▶ **Information**:
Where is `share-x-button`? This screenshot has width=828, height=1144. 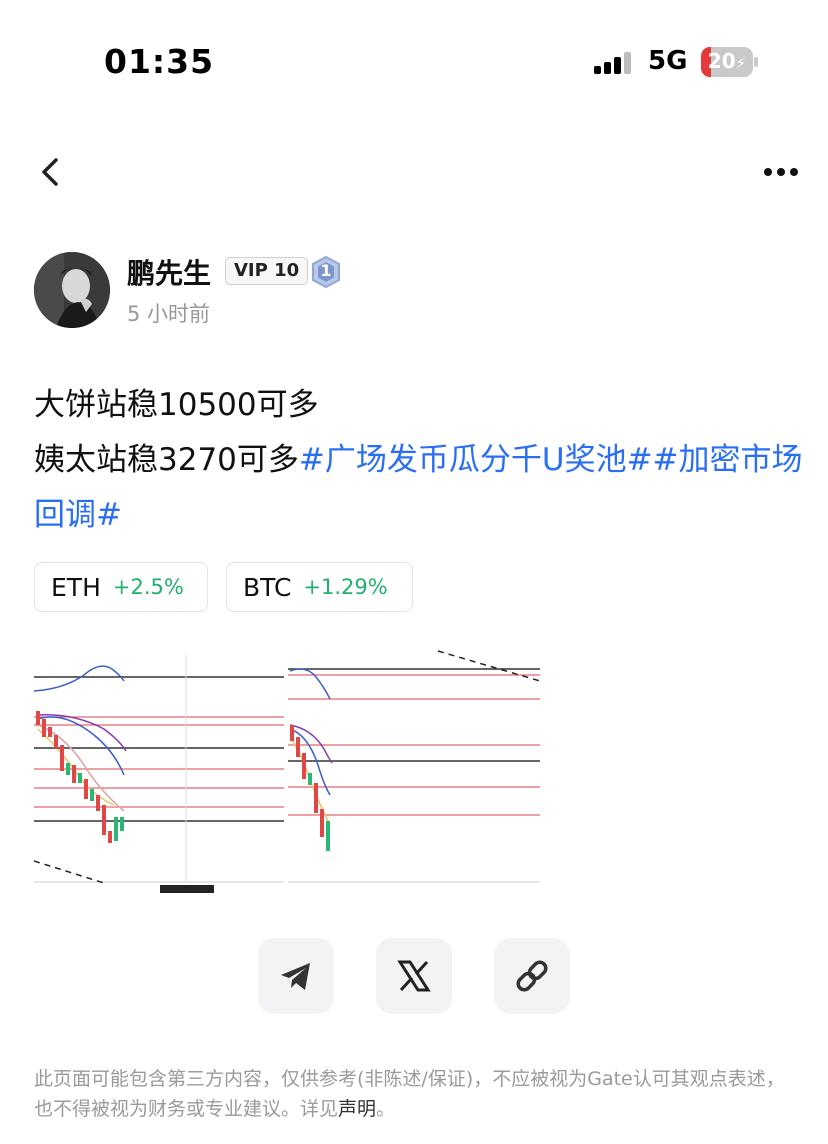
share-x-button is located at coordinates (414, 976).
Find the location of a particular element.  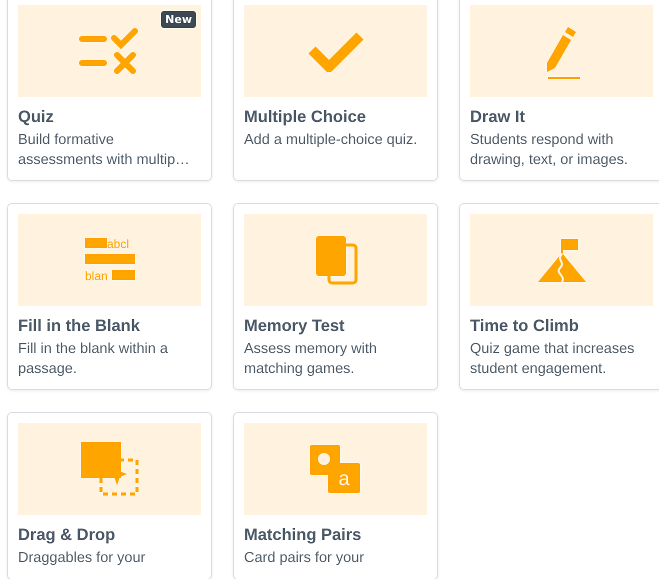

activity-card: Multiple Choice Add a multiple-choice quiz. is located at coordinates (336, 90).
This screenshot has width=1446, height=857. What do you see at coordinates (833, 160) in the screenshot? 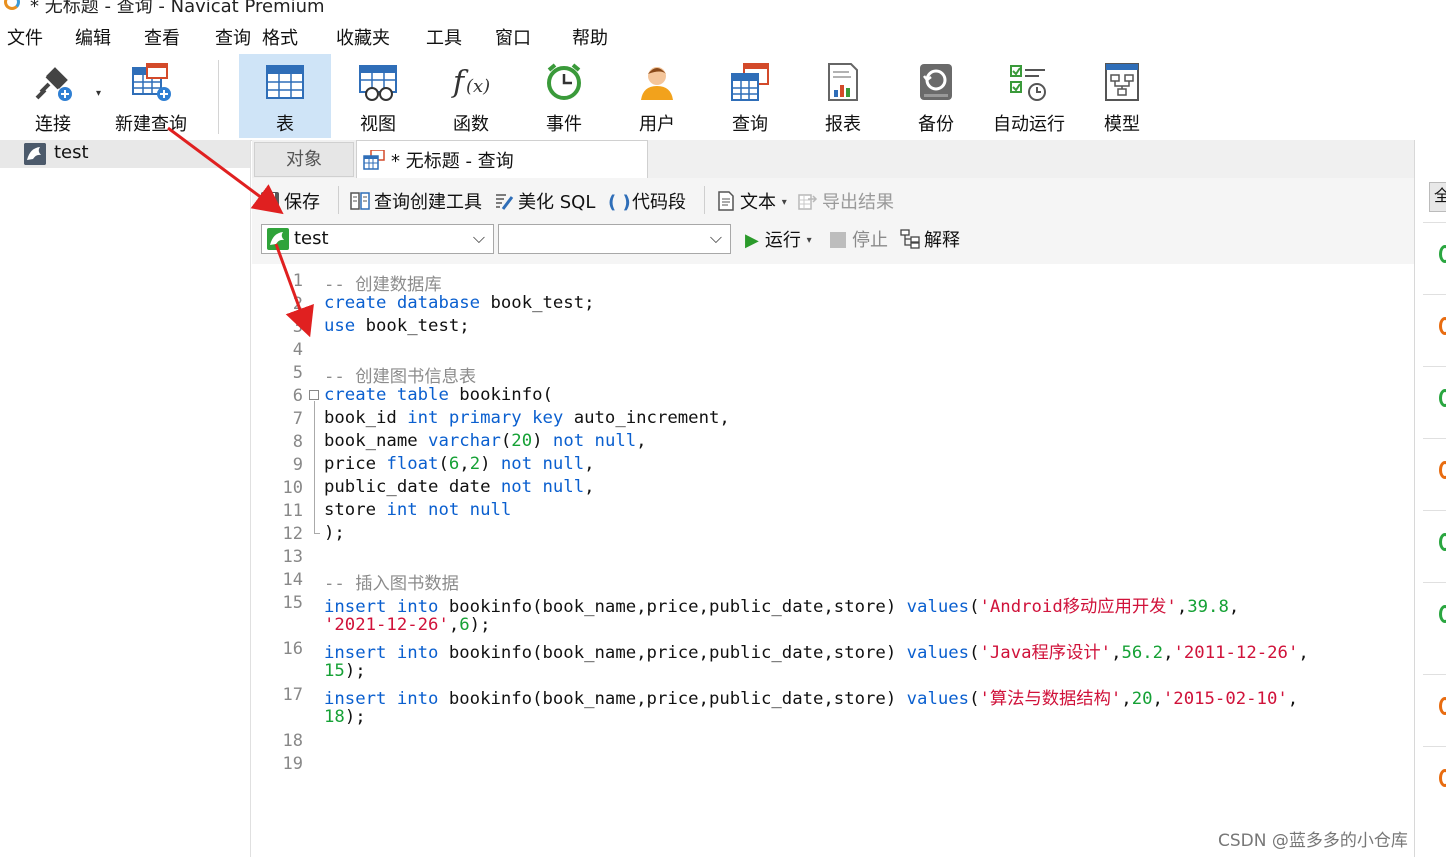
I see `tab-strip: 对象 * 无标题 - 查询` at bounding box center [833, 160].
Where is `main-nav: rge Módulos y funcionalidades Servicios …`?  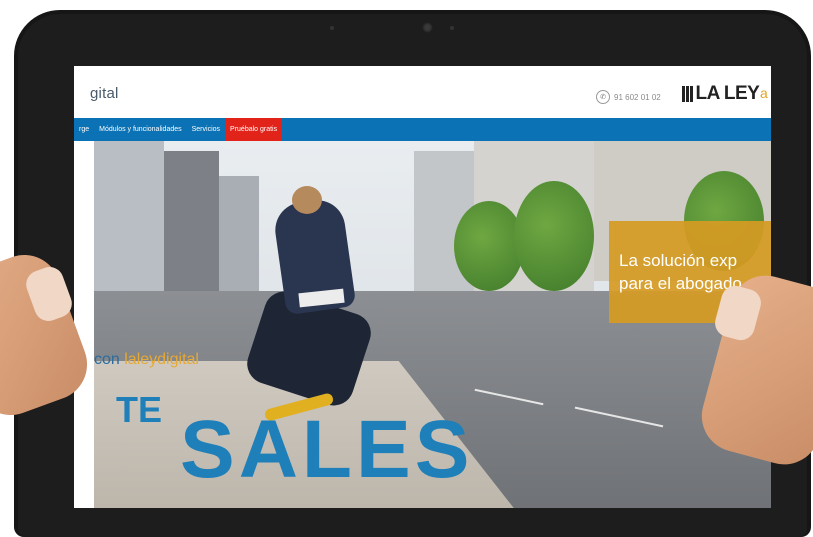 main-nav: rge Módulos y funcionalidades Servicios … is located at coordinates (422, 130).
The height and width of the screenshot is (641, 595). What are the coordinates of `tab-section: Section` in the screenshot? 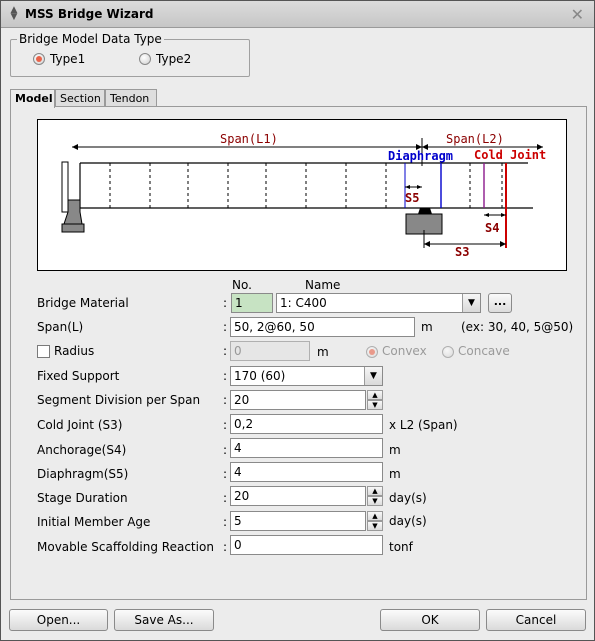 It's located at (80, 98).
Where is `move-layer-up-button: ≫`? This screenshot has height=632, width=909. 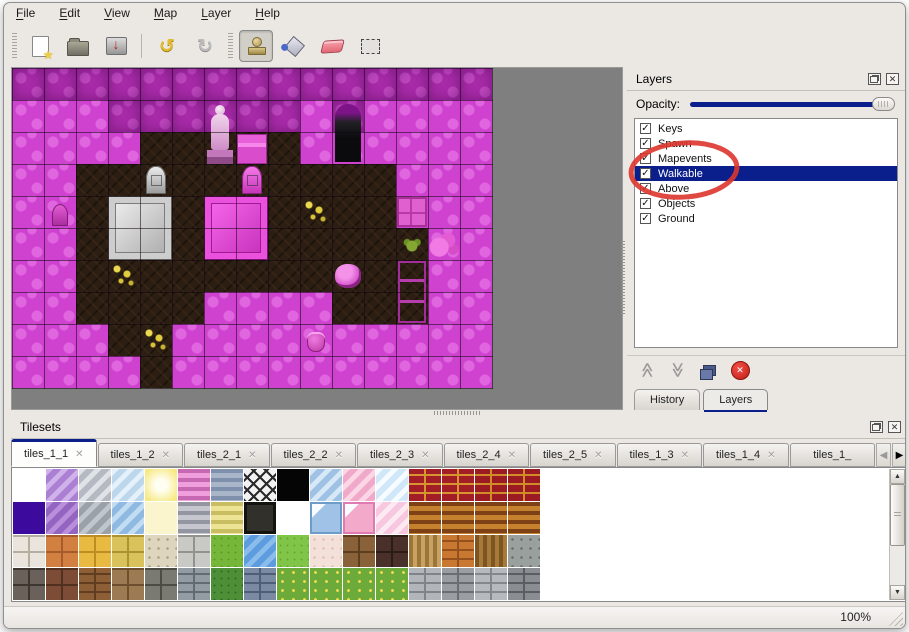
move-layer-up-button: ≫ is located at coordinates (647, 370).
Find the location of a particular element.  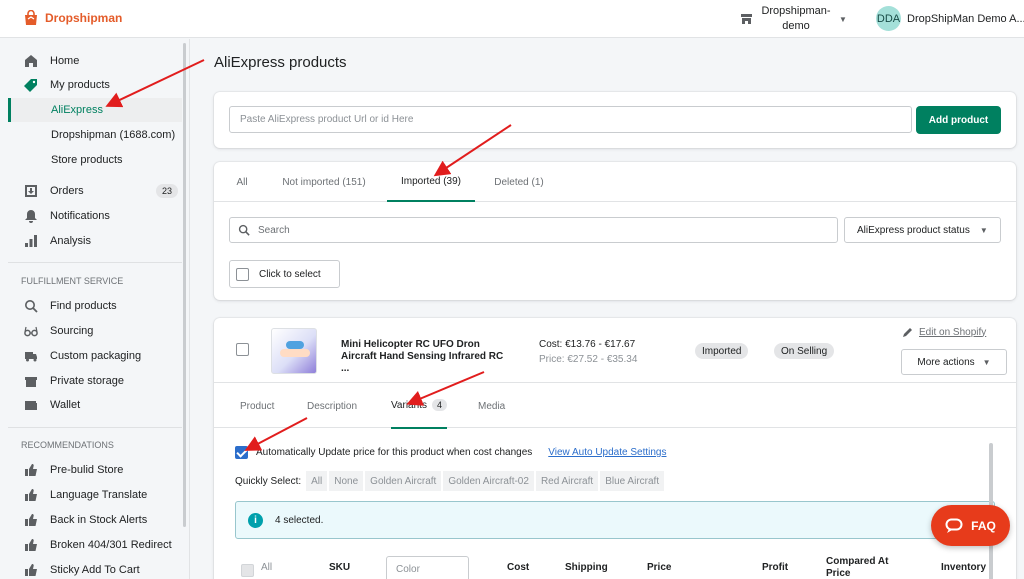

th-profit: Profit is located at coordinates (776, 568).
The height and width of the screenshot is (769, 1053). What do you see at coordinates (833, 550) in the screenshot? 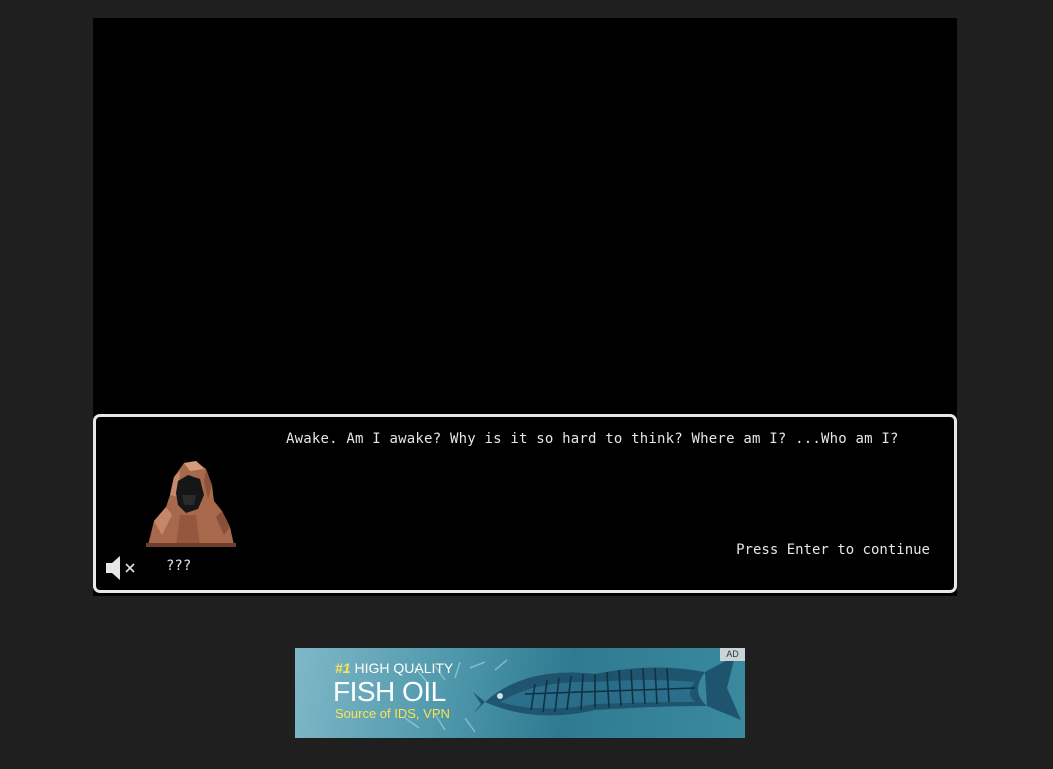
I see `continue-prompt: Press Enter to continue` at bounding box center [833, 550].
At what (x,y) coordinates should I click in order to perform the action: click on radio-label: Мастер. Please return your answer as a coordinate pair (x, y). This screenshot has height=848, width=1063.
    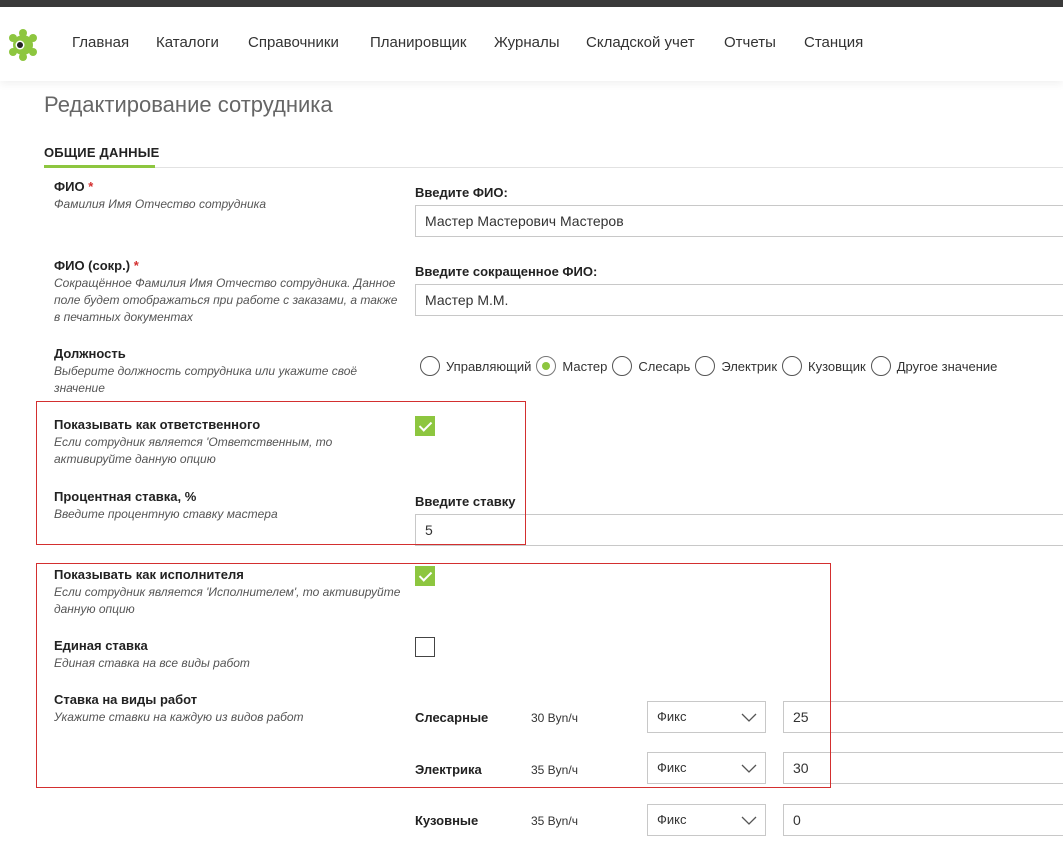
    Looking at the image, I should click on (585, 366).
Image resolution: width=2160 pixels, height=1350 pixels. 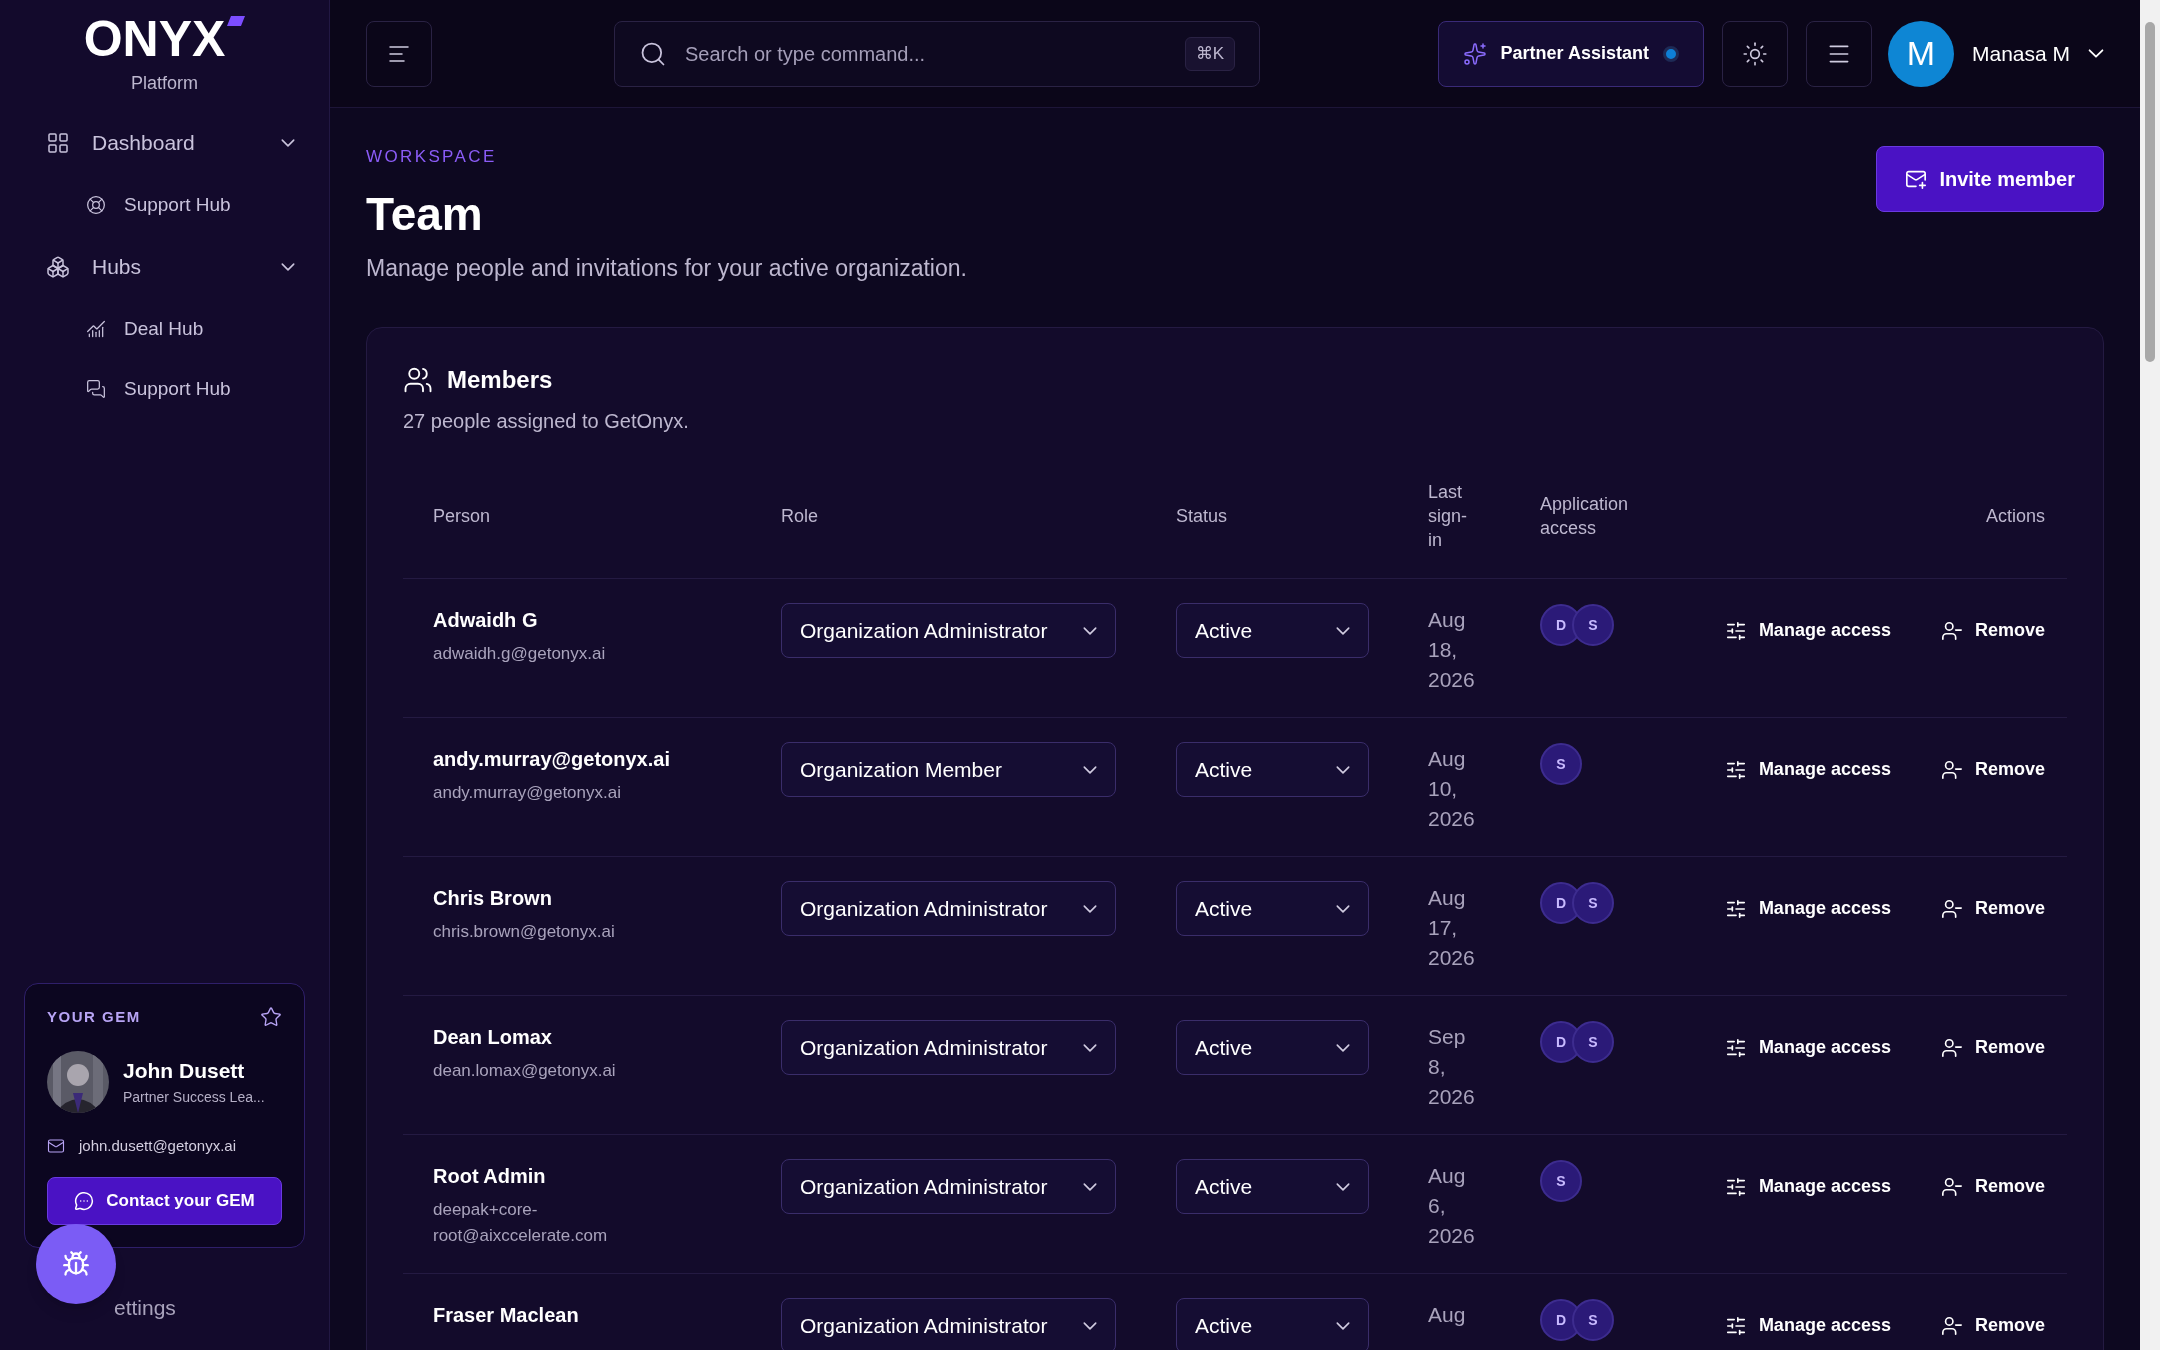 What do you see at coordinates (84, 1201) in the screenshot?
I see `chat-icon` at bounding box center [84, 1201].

▶ **Work instruction**: Update the rows above, from the first one down through the line containing "activity-card: Multiple Choice", by replacing "particular" with "specific" and leaving everything else unchanged. Leave the pictures out of your answer.

▶ **Answer for the task**:
Where is `share-x-button`? This screenshot has width=828, height=1144. 
share-x-button is located at coordinates (414, 976).
Find the location of a specific element.  

activity-card: Multiple Choice Add a multiple-choice quiz. is located at coordinates (336, 90).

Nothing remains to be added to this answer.